[[ EXCERPTED RECORDS, beginning ]]

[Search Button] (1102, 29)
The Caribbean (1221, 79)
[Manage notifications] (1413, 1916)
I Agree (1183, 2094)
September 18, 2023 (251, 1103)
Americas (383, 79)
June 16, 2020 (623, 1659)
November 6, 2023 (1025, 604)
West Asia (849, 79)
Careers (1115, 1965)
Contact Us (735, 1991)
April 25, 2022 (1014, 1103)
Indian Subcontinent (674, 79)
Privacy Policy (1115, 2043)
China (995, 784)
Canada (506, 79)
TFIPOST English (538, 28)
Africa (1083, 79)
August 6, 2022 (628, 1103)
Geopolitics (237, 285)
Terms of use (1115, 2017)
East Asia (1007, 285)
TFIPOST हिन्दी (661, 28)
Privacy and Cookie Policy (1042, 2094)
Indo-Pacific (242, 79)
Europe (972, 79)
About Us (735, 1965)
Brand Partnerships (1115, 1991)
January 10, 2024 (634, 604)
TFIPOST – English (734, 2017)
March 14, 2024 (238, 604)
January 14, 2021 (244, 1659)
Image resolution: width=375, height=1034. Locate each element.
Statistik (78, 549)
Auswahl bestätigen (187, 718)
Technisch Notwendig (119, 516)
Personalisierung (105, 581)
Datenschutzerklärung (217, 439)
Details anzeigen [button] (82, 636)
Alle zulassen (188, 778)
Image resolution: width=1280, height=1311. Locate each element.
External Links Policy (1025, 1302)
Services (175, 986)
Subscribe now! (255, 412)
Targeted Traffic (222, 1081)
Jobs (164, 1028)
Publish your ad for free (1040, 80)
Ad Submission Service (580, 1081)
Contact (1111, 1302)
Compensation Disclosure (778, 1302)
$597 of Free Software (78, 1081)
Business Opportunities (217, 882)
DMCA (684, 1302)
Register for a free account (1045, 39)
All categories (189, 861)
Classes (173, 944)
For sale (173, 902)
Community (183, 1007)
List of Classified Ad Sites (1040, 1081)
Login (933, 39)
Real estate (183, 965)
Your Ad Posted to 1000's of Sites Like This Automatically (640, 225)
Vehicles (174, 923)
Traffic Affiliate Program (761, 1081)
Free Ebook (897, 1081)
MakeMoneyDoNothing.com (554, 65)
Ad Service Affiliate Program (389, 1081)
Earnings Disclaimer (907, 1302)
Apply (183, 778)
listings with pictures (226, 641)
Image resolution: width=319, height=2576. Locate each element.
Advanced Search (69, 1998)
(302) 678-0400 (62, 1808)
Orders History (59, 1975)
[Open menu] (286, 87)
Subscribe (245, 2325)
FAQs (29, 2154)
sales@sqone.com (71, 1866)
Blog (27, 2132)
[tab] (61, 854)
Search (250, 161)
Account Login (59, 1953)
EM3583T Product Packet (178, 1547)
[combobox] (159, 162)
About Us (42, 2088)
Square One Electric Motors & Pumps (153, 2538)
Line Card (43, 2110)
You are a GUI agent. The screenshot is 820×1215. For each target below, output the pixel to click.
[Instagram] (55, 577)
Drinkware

[[ EXCERPTED RECORDS, end ]]

● **WHAT THE EXERCISE ASKS**
Take every line above where "height" appears and copy it.

● **ANSWER TO THIS TASK**
Image resolution: width=375, height=1034. Locate each element.
Image resolution: width=1280, height=1311. Locate each element.
Image resolution: width=319, height=2576. Locate each element.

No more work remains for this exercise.